Les algues sargasses

Le Vendredi 8 février 2019
Les sargasses s’échouent épisodiquement de façon plus ou moins massive sur les côtes des Antilles et de la Guyane. Ces échouages perturbent fortement les activités de la population et présentent, au-delà d’un certain seuil, un risque sanitaire. Le gouvernement, après avoir rencontré élus et riverains, a lancé une série de mesures pour faire face à cette situation exceptionnelle.

Le plan national de prévention et de lutte contre les sargasses

Le plan national de prévention et de lutte contre les sargasses définit l’organisation des moyens à engager et des actions à mener dans les zones affectées par les échouages. Il vise à améliorer le rôle des parties prenantes en fonction de leur compétence et de leur levier d’action.

Le plan national de prévention et de lutte contre les sargasses vise à mieux répondre à l’urgence et à consolider la capacité collective d’intervention en gestion courante en dégageant des pistes d’amélioration et de développement.

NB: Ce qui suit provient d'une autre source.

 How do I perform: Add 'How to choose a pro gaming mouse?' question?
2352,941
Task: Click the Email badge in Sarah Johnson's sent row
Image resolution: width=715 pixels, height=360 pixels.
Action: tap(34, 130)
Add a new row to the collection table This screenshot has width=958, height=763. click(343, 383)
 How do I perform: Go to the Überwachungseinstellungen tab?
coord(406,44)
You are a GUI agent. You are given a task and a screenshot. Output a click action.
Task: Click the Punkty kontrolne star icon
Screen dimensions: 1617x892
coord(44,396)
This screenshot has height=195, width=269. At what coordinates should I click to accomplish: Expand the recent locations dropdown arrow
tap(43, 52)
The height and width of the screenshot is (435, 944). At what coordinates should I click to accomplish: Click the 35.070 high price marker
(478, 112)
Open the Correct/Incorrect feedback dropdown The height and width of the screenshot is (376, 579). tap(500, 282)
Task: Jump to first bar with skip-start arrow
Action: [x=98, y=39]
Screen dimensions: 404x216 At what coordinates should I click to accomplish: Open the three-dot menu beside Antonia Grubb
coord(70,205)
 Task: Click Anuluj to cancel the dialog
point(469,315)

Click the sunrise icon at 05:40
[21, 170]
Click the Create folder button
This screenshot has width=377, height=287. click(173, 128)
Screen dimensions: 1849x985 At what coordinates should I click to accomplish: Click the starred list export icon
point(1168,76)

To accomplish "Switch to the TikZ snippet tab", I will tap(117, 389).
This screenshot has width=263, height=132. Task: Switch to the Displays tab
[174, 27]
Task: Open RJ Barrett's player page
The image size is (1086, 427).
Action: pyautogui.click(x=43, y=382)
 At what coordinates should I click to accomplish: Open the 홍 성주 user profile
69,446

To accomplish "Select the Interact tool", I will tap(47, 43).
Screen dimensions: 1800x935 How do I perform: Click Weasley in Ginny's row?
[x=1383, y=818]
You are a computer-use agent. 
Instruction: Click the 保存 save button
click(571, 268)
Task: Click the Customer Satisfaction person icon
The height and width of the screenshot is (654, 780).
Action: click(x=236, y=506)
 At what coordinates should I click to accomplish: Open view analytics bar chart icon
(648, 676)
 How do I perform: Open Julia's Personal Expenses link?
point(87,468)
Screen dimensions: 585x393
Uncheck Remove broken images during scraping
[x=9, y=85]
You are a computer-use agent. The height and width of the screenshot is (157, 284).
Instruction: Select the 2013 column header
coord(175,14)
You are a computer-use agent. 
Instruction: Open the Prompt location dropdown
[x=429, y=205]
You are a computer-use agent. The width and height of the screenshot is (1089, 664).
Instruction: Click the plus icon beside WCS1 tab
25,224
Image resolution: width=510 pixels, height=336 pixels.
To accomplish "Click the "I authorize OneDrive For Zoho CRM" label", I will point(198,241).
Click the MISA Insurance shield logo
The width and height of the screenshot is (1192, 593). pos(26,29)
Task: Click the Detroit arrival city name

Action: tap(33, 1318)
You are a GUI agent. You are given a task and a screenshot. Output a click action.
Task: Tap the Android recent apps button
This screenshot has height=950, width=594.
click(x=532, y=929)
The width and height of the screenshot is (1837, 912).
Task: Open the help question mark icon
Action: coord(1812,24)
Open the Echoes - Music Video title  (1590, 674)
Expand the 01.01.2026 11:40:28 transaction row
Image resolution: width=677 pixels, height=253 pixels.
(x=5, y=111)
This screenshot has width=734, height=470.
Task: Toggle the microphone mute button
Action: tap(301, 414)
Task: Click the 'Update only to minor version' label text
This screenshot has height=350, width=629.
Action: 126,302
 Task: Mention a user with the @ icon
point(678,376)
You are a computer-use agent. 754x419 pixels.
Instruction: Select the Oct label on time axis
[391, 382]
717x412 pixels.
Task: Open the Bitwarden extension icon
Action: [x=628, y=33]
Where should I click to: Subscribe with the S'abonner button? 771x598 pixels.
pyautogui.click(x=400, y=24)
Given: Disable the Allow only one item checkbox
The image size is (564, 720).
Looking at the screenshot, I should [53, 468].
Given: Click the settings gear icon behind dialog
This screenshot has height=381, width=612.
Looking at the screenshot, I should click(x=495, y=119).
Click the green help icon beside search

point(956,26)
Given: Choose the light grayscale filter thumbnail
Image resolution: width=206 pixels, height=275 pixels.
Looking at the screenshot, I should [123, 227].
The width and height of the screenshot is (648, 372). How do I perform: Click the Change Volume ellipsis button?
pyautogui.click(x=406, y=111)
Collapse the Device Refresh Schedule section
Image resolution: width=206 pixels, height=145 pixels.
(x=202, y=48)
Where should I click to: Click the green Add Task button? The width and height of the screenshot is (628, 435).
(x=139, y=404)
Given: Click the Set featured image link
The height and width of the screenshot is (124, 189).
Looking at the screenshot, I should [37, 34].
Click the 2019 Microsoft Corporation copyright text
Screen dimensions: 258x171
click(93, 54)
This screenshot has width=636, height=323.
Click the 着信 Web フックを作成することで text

Il indique aussi des pistes de recherche, au niveau national et international, afin d’avancer sur la connaissance de l’origine et des causes de ce phénomène d’échouage d’algues sargasses ainsi que sur les moyens de limiter, voire d’éradiquer leur développement.

La recherche fondamentale sur les sargasses

Le ministère a initié des actions de recherche qui ont permis d’analyser des échantillons prélevés au cours de deux campagnes océanographiques. L’analyse génétique de ces échantillons a montré que les radeaux ou des bancs de sargasses sont constitués de trois types de sargasses distinctes, qui ne correspondent  à aucune description de la littérature, et doivent être étudiés plus précisément. Par ailleurs, les images satellites ont permis d’observer que les sargasses localisées principalement au large du Brésil et des îles des Caraïbes en été, étaient situées à l'automne près de la côte africaine.

Dans le cadre du plan national de prévention et de lutte contre les sargasses, l’agence nationale de la recherche (ANR) coordonne un appel à projets associant l'agence de l'environnement et de la maîtrise de l'énergie (Ademe), les collectivités territoriales concernées (Guadeloupe, Martinique, Guyane) et d’autres pays limitrophes (Brésil, Mexique…). Ce programme de recherche comporte quatre volets : recherche des causes de la prolifération ; valorisation des algues ; prévision des échouages ; développement de matériel de collecte et traitement.

Le ministère, associé au suivi de ces recherches, a lancé des travaux complémentaires de recherche. Pour améliorer la surveillance, la détection et la prévision des échouages de bancs de sargasses la ministère a établi une convention avec Météo-France lui confiant la coordination et la préfiguration d’un dispositif opérationnel de prévision des échouages.